Re: [PATCH 8/9] sched/fair: select idle cpu from idle cpumask for task wakeup

From: Aubrey Li
Date: Fri Sep 17 2021 - 05:12:50 EST


On 9/17/21 12:15 PM, Barry Song wrote:
>> @@ -4965,6 +4965,7 @@ void scheduler_tick(void)
>>
>> #ifdef CONFIG_SMP
>> rq->idle_balance = idle_cpu(cpu);
>> + update_idle_cpumask(cpu, rq->idle_balance);
>> trigger_load_balance(rq);
>> #endif
>> }
>
> might be stupid, a question bothering yicong and me is that why don't we
> choose to update_idle_cpumask() while idle task exits and switches to a
> normal task?

I implemented that way and we discussed before(RFC v1 ?), updating a cpumask
at every enter/exit idle is more expensive than we expected, though it's
per LLC domain, Vincent saw a significant regression IIRC. You can also
take a look at nohz.idle_cpus_mask as a reference.

> for example, before tick comes, cpu has exited from idle, but we are only
> able to update it in tick. this makes idle_cpus_span inaccurate, thus we
> will scan cpu which isn't actually idle in select_idle_sibling.
> is it because of the huge update overhead?
>

Yes, we'll have false positive but we don't miss true positive. So things
won't be worse than the current way.

Thanks,
-Aubrey

• • • •

• **EXERCISE INSTRUCTIONS**:
**1.** Reproduce a passage from the patch discussion, beginning with the words "I implemented that" and ending after the words "the current way.".
**2.** Which existing mask does Aubrey Li point to as a reference in the patch discussion?

• **DATA LINES**:

• • • •

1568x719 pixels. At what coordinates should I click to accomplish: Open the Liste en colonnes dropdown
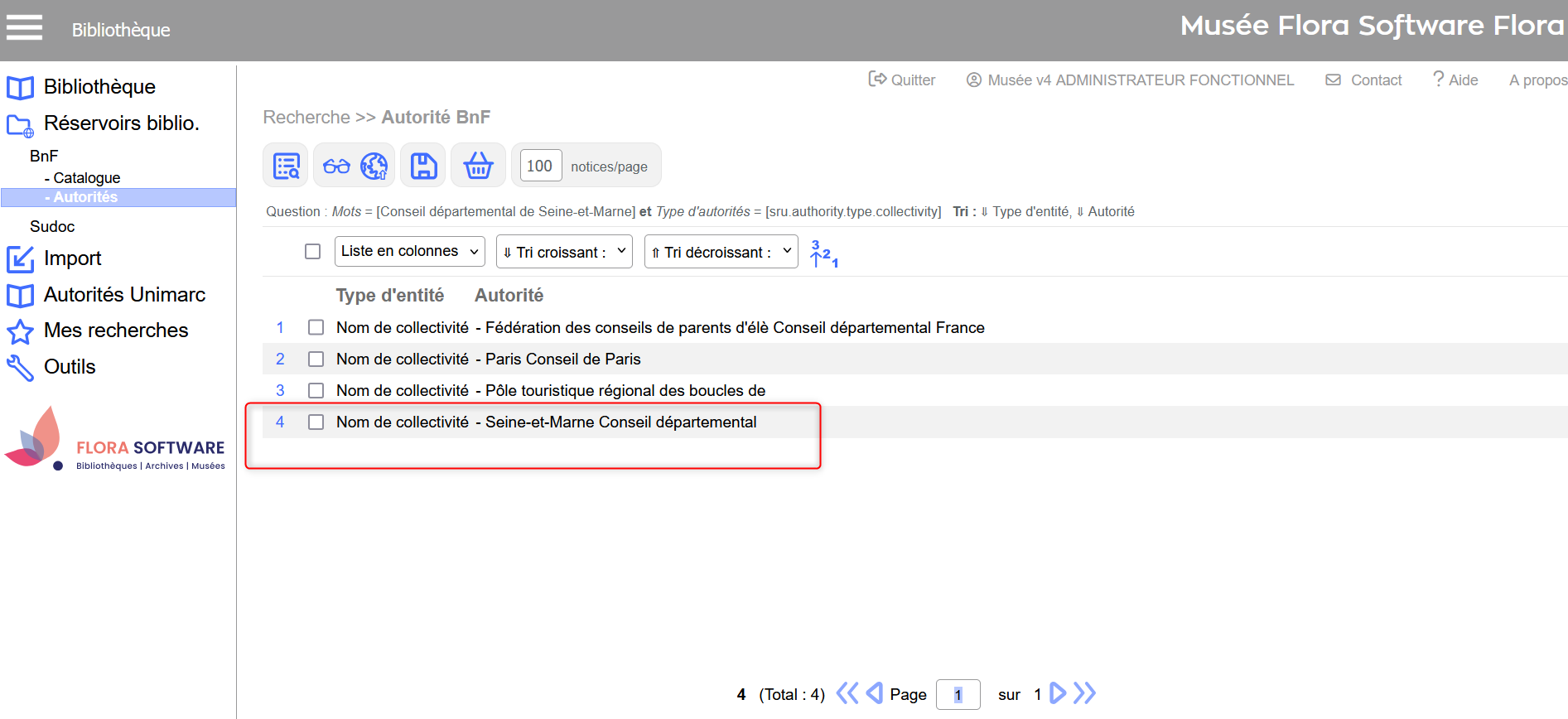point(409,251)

• • • •

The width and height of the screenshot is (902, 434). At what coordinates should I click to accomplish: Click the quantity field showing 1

• • • •

• **TASK-BY-TASK OUTPUTS**:
**1.**
I implemented that way and we discussed before(RFC v1 ?), updating a cpumask
at every enter/exit idle is more expensive than we expected, though it's
per LLC domain, Vincent saw a significant regression IIRC. You can also
take a look at nohz.idle_cpus_mask as a reference.

> for example, before tick comes, cpu has exited from idle, but we are only
> able to update it in tick. this makes idle_cpus_span inaccurate, thus we
> will scan cpu which isn't actually idle in select_idle_sibling.
> is it because of the huge update overhead?
>

Yes, we'll have false positive but we don't miss true positive. So things
won't be worse than the current way.

**2.** nohz.idle_cpus_mask